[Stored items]
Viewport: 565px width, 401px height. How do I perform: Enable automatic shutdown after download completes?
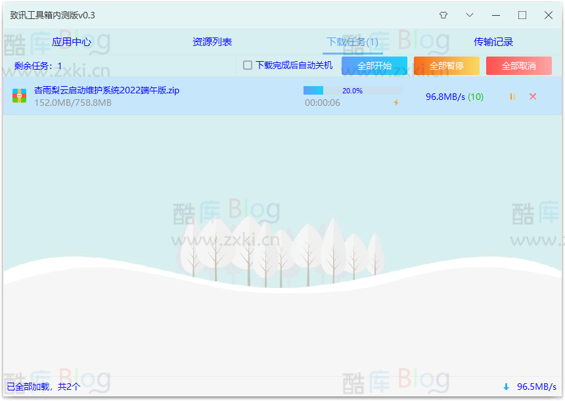pyautogui.click(x=247, y=65)
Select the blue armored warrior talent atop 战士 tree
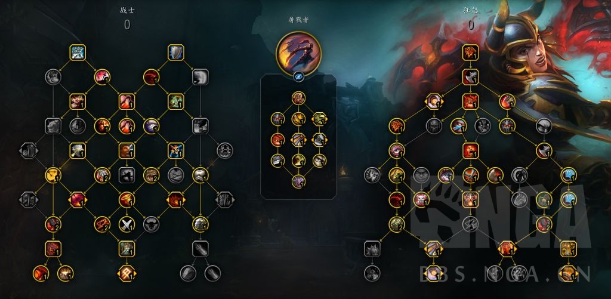This screenshot has height=299, width=611. pyautogui.click(x=78, y=53)
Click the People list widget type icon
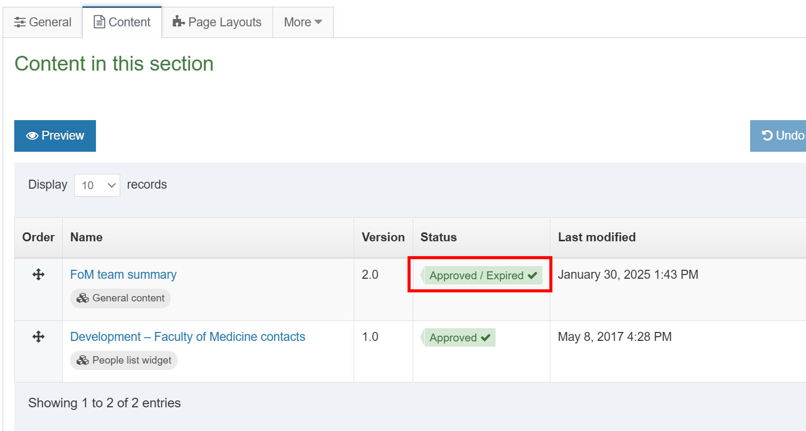The height and width of the screenshot is (431, 806). [83, 360]
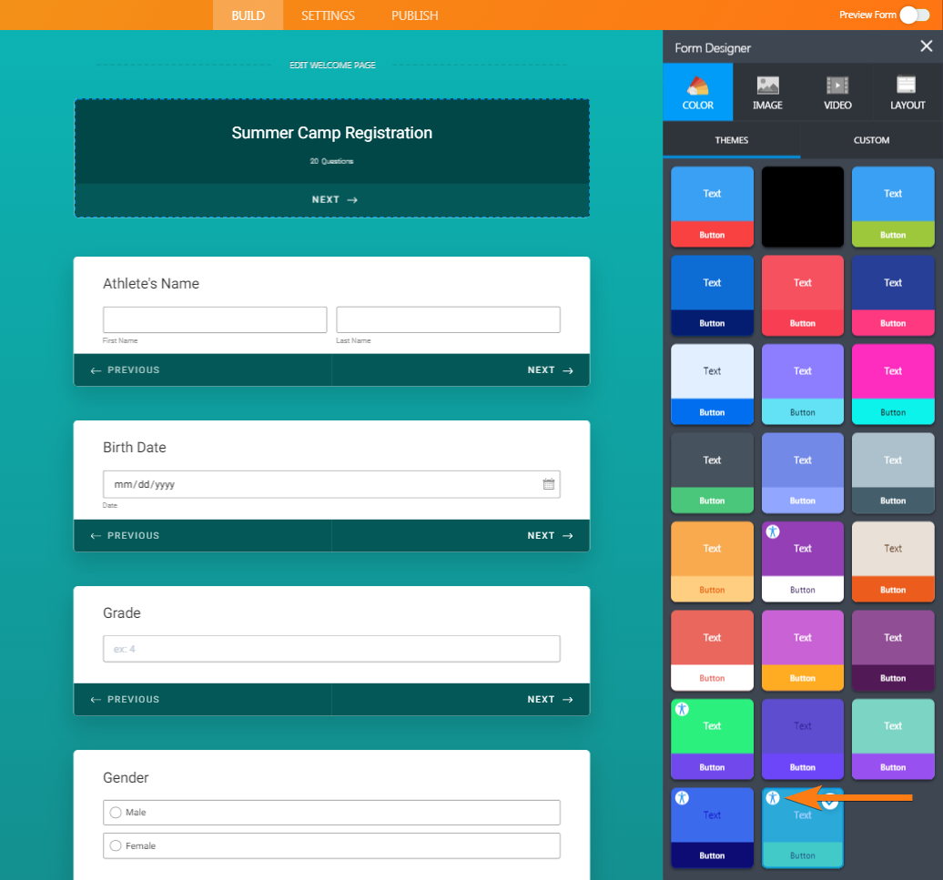The image size is (943, 880).
Task: Click accessibility icon on the green theme
Action: 683,709
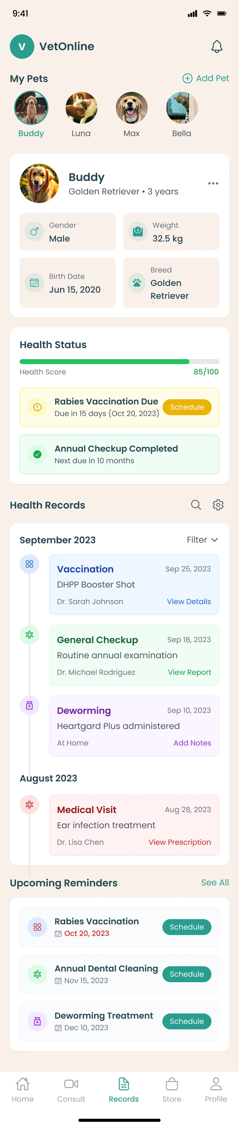The image size is (239, 1131).
Task: Open View Prescription for ear infection
Action: coord(180,842)
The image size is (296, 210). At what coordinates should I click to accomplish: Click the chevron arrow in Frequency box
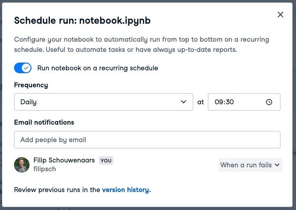click(x=184, y=102)
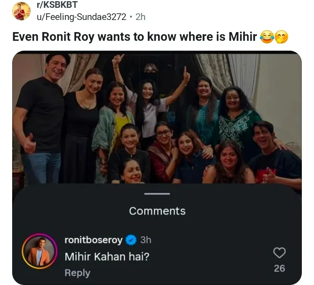The width and height of the screenshot is (314, 285).
Task: Tap the comments sheet drag handle bar
Action: pyautogui.click(x=157, y=193)
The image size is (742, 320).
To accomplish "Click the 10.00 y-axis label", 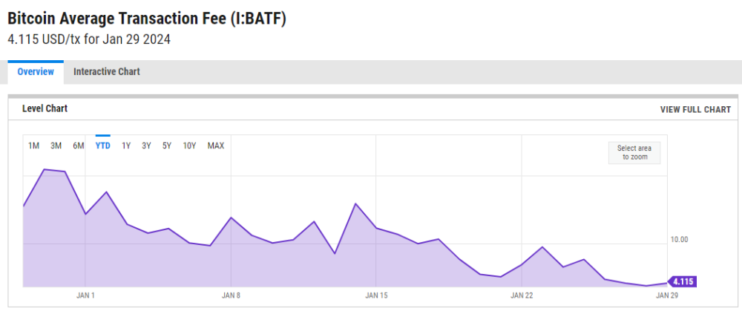I will (679, 239).
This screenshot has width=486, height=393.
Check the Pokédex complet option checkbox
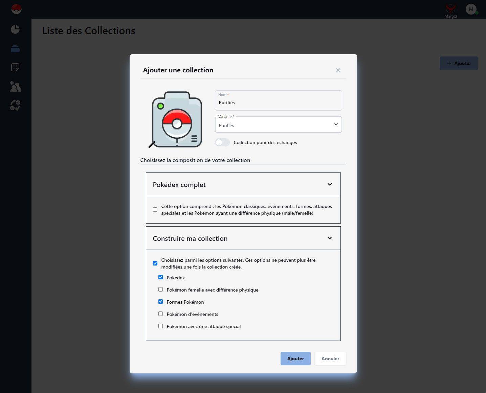coord(155,210)
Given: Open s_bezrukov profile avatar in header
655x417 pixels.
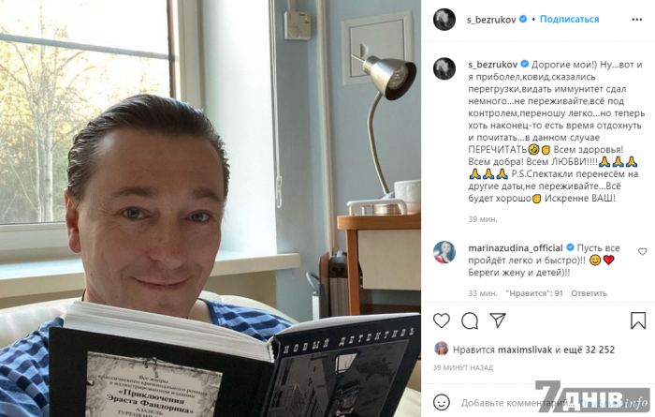Looking at the screenshot, I should coord(444,20).
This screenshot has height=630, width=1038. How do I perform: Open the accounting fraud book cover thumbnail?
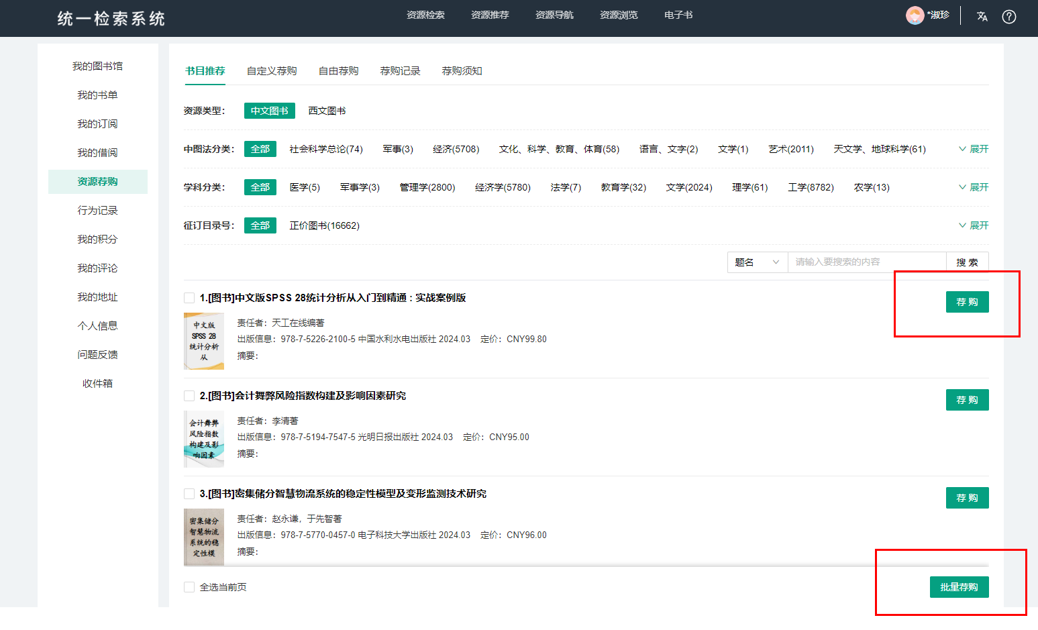click(x=204, y=439)
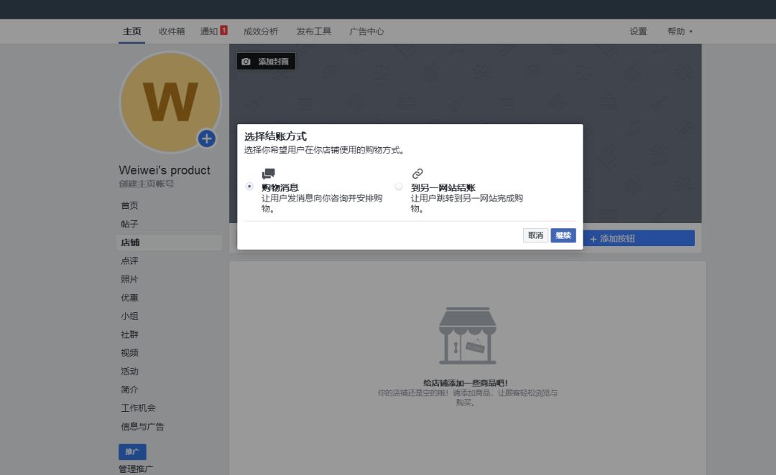Image resolution: width=776 pixels, height=475 pixels.
Task: Click the message bubble icon above 购物消息
Action: [x=269, y=172]
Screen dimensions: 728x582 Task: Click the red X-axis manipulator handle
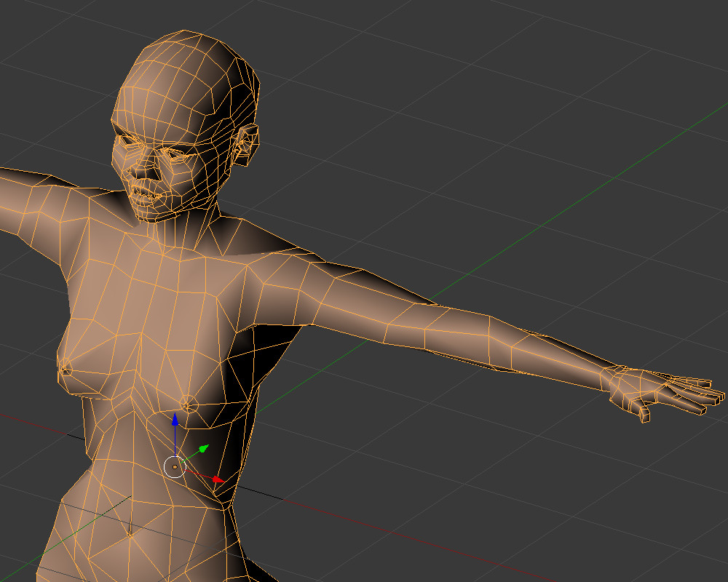217,479
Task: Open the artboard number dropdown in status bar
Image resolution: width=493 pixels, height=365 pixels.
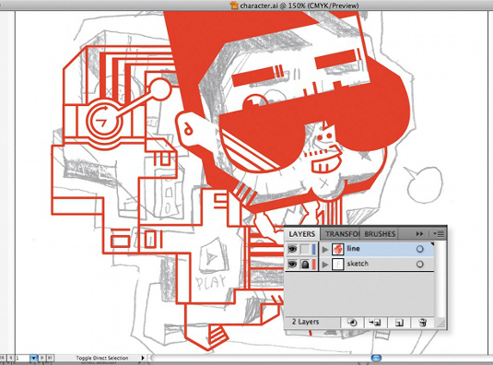Action: [33, 358]
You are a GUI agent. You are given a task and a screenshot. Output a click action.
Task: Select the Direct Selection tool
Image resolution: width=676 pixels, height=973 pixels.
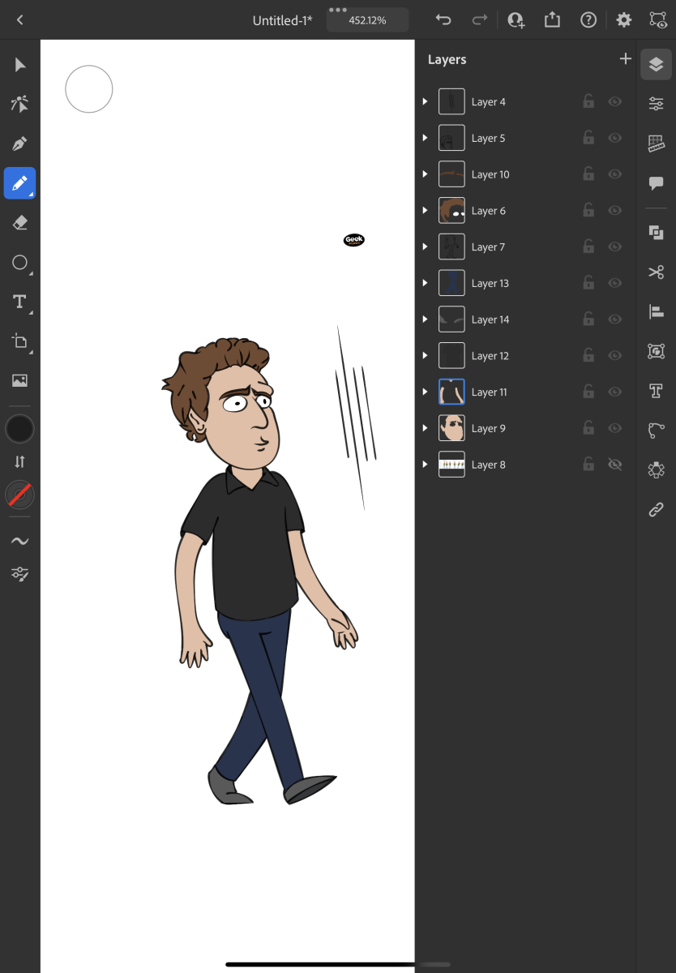click(x=20, y=104)
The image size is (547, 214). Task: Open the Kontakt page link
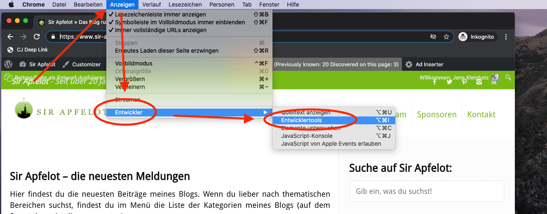(x=481, y=114)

### Try it
Pictures must be left out of the answer, which should be exactly the lines from the one holding "Task: Select the Direct Selection tool" through the last line of the entries above, both included; please add nothing.

### Result for this exercise
Task: Select the Direct Selection tool
Image resolution: width=676 pixels, height=973 pixels.
click(x=20, y=104)
The image size is (547, 214). Task: Open the Kontakt page link
(x=481, y=114)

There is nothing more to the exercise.